> [INSTRUCTIONS TO FOLLOW]: Set down, word for word, every line of the material below from the one containing "The height and" through the one containing "disconnect the state's", but none of its pictures.

> [RECORDS PROVIDED]:
----

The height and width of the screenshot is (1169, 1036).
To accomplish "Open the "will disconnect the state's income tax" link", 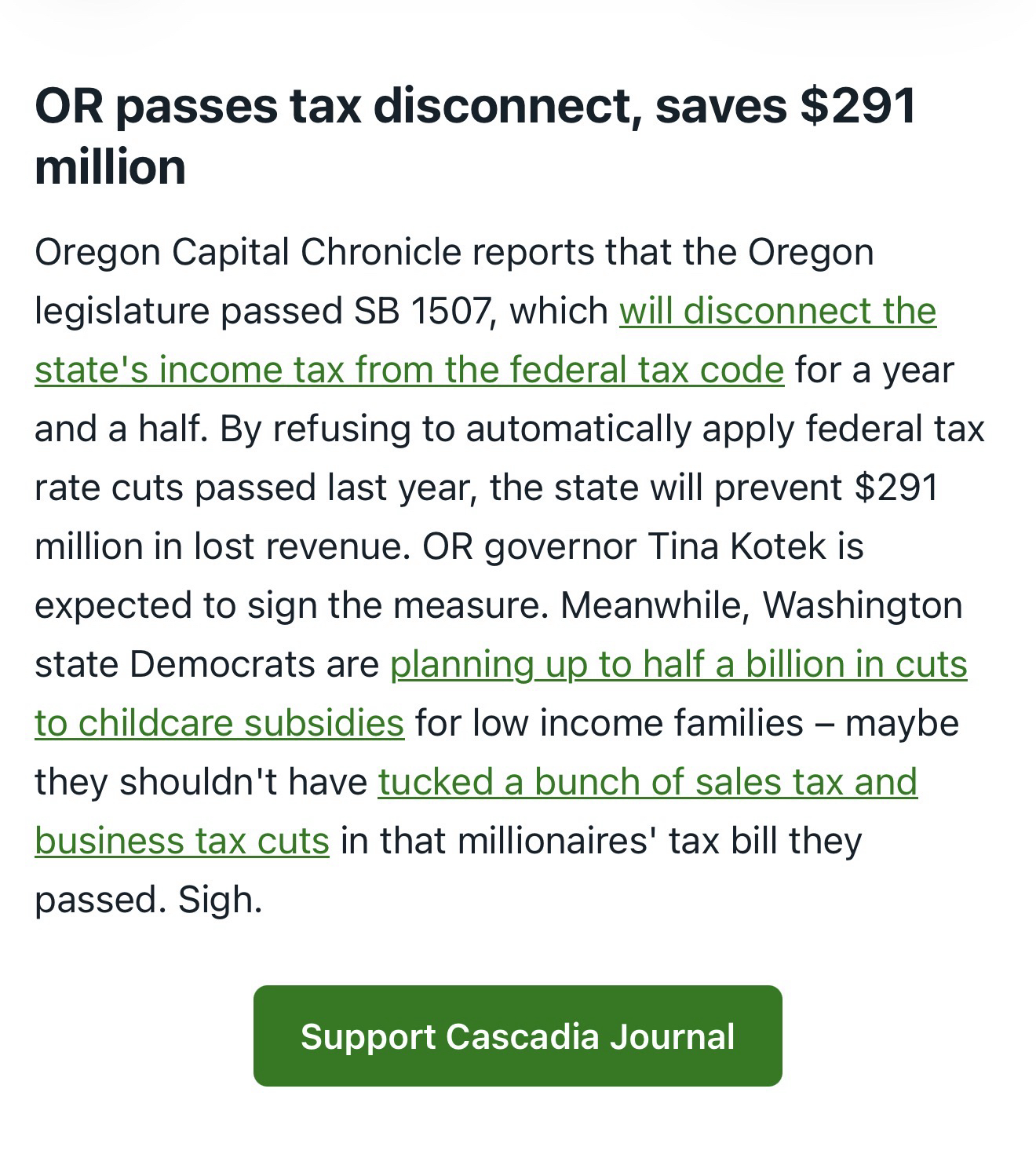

----

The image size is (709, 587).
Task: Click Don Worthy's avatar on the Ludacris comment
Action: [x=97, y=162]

----

> [THE COMPLETED TASK]:
The height and width of the screenshot is (1169, 1036).
To accomplish "Open the "will disconnect the state's income tax" link", 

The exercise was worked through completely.